» WORK INSTRUCTIONS: Each record that follows should be repeated exactly, minus any images.

(Stored data)
--

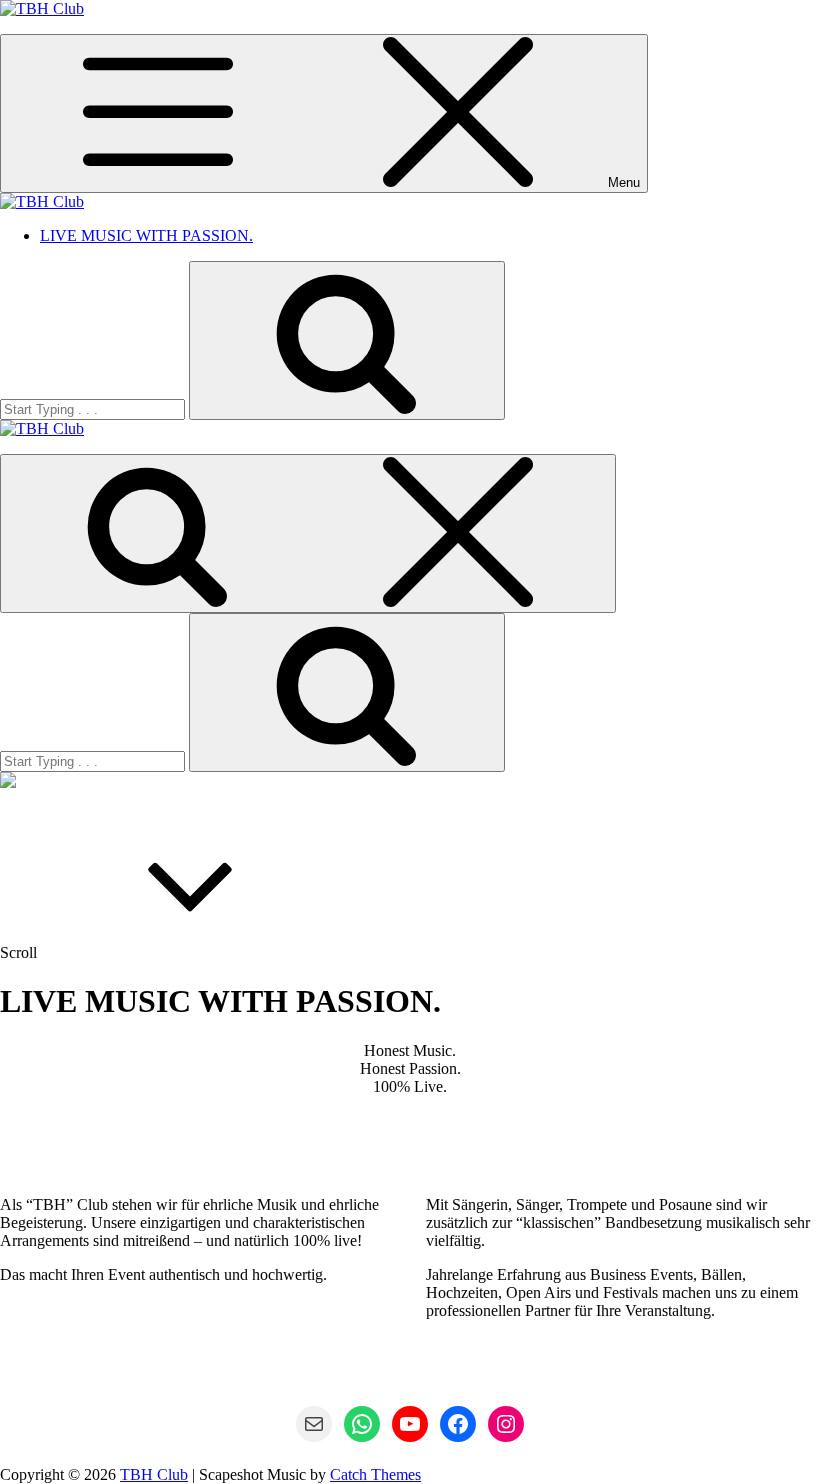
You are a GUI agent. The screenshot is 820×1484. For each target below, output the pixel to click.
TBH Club (154, 1474)
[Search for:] (94, 408)
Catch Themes (375, 1474)
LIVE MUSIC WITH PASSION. (146, 235)
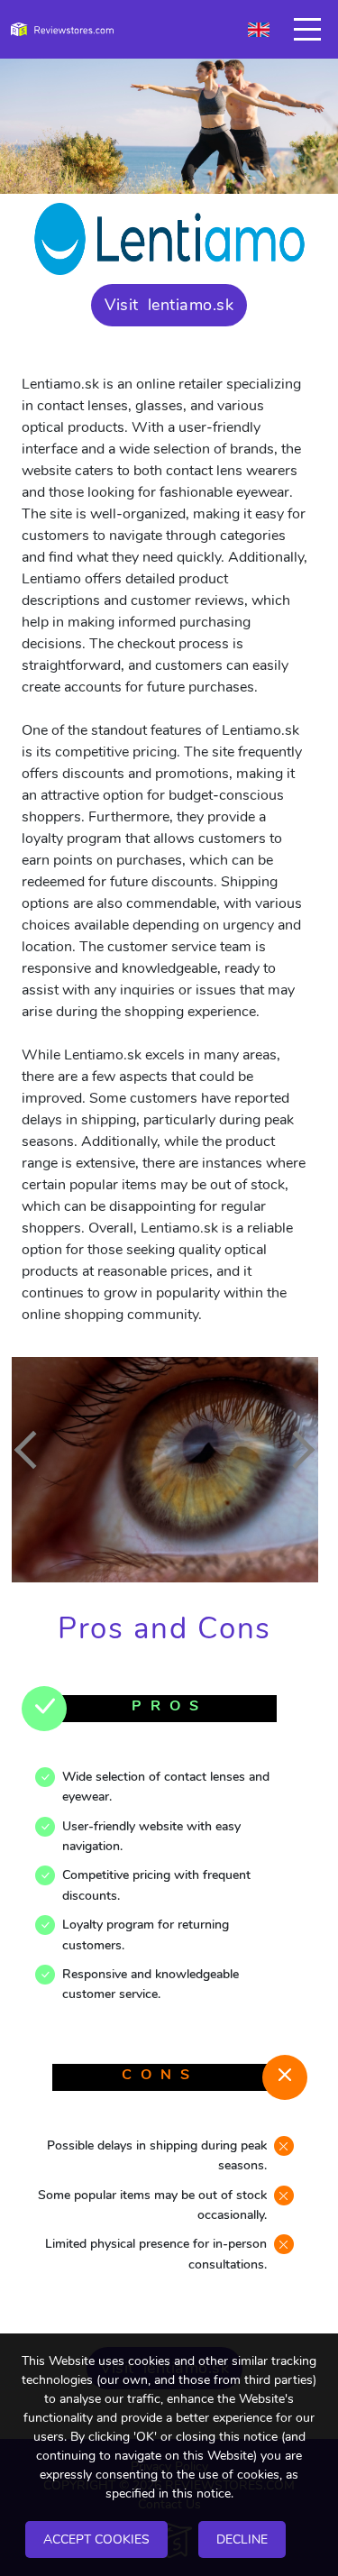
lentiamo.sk (191, 305)
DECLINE (242, 2539)
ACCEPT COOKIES (96, 2539)
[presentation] (33, 1450)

--

» TASK RESULT:
You are a GUI agent. The screenshot is 820×1484. For each target below, output the pixel to click.
TBH Club (154, 1474)
[Search for:] (94, 408)
Catch Themes (375, 1474)
LIVE MUSIC WITH PASSION. (146, 235)
lentiamo.sk (191, 305)
DECLINE (242, 2539)
ACCEPT COOKIES (96, 2539)
[presentation] (33, 1450)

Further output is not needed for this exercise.